Healthcare industry has plenty of room to improve data security

Healthcare industry has plenty of room to improve data security

Some of the most high-profile cyberattacks have been against brands that are easily identifiable to just about anyone. Recent hacks that made their rounds in the news cycle include bitcoin, Home Depot, Target and Sony Pictures. Yet as cloud computing and other forms of centralized data storage are gaining popularity, cyberattacks are also disrupting a wide range of businesses that may not be at the forefront of America's attention.

The healthcare industry has been a regular victim of cyber crime over the past few years. And while tech engineers are doing their best to counter these threats with cybersecurity innovations, the problem has yet to be resolved.

Anthem hack directly affects millions of people
USA Today reported that a cyberattack has resulted in as many as 80 million customers of Anthem Inc. having their account information stolen.

Joseph Swedish, president and CEO of Anthem, the second largest health insurance provider in the country, said that the company was the victim of a highly sophisticated cyberattack. The hackers tapped into the company's database and took information such as names, birthdays, Social Security numbers, street and email address, employment information and medical IDs.

"The Anthem insurance company breach is another in a long line of breaches that continue to have a deep and disheartening effect on consumer behavior and the smooth flow of commerce both her at home and worldwide," Rep. Bennie Thompson (D-Mississippi), ranking member of the Committee on Homeland Security, told the news outlet.

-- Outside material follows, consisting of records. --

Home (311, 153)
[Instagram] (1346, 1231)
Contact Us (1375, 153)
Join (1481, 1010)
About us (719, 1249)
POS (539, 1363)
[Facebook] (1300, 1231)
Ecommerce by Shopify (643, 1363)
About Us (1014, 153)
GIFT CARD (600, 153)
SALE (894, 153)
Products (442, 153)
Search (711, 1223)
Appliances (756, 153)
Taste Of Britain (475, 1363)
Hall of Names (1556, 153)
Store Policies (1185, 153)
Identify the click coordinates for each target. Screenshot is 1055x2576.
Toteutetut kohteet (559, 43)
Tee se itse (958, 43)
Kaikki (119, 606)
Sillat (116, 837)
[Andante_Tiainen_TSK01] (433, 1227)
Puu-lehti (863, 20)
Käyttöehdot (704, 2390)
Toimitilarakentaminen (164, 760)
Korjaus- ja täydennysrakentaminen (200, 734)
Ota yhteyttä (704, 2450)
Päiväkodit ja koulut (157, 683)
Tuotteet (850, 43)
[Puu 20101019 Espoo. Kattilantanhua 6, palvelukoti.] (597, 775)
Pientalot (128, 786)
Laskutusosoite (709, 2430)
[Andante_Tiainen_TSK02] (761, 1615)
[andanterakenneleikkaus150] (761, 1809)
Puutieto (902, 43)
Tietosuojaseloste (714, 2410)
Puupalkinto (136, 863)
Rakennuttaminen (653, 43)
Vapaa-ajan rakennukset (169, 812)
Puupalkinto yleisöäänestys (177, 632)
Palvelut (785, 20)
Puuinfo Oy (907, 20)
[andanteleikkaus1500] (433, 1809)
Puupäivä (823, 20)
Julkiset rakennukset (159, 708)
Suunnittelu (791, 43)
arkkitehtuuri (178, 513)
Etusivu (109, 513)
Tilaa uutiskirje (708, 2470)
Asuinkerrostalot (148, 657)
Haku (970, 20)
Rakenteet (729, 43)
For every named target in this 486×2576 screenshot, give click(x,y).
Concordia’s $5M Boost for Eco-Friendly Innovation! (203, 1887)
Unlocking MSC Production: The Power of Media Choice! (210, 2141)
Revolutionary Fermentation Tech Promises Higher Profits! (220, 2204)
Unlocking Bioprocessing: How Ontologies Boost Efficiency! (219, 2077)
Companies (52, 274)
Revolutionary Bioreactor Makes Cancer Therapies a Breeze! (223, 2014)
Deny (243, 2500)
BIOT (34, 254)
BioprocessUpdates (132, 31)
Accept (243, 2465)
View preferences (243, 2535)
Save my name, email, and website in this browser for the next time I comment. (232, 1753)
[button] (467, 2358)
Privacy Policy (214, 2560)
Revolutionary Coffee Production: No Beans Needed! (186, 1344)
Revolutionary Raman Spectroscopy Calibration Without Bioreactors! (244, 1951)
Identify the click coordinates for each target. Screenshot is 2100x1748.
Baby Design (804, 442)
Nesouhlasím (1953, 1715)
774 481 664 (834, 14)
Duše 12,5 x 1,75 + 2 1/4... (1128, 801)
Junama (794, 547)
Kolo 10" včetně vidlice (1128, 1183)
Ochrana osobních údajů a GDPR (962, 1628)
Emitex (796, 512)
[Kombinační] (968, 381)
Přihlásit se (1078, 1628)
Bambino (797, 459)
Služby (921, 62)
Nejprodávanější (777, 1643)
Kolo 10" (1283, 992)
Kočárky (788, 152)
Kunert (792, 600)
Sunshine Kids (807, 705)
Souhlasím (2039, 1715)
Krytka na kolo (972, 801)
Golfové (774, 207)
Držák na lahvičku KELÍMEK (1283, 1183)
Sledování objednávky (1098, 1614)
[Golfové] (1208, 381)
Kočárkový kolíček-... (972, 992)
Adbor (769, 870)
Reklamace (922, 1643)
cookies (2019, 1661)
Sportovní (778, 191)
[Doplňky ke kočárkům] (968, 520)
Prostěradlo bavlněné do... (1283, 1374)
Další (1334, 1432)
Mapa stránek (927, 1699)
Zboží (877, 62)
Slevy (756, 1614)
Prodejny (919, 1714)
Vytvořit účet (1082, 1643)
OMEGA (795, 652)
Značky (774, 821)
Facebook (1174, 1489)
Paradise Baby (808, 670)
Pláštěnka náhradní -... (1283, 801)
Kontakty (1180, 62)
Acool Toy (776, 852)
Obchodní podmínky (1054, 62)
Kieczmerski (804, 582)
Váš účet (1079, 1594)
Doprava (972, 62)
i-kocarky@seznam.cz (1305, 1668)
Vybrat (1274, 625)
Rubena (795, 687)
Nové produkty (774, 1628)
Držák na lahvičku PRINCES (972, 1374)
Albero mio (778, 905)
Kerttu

Healthcare company in New York also loses records to data breach
Senior Health Partners, a company that manages Medicaid and Medicare plans, announced that a cyberattacker purloined the healthcare records of 2,700 members, Modern Healthcare reported.

While the company's encryption strategy could have helped prevent the data breach, SHP noted that the encryption key was also stolen.

"SHP is reviewing and updating its policies and procedures and those of its business associates to prevent a similar incident from recurring," a company statement noted, according to the news outlet.

Biometrics shown to prevent data breaches
Anthem Inc., SHP and a host of other healthcare companies are undoubtedly reassessing their security measures in the aftermath of these costly data breaches. To ensure the most effective approach to data safety, healthcare chief executives should implement biometric technology. This kind of system requires unique physical traits such as a fingerprint to enable access control. And for the most surefire method, dual access biometrics is an elite form of cybersecurity.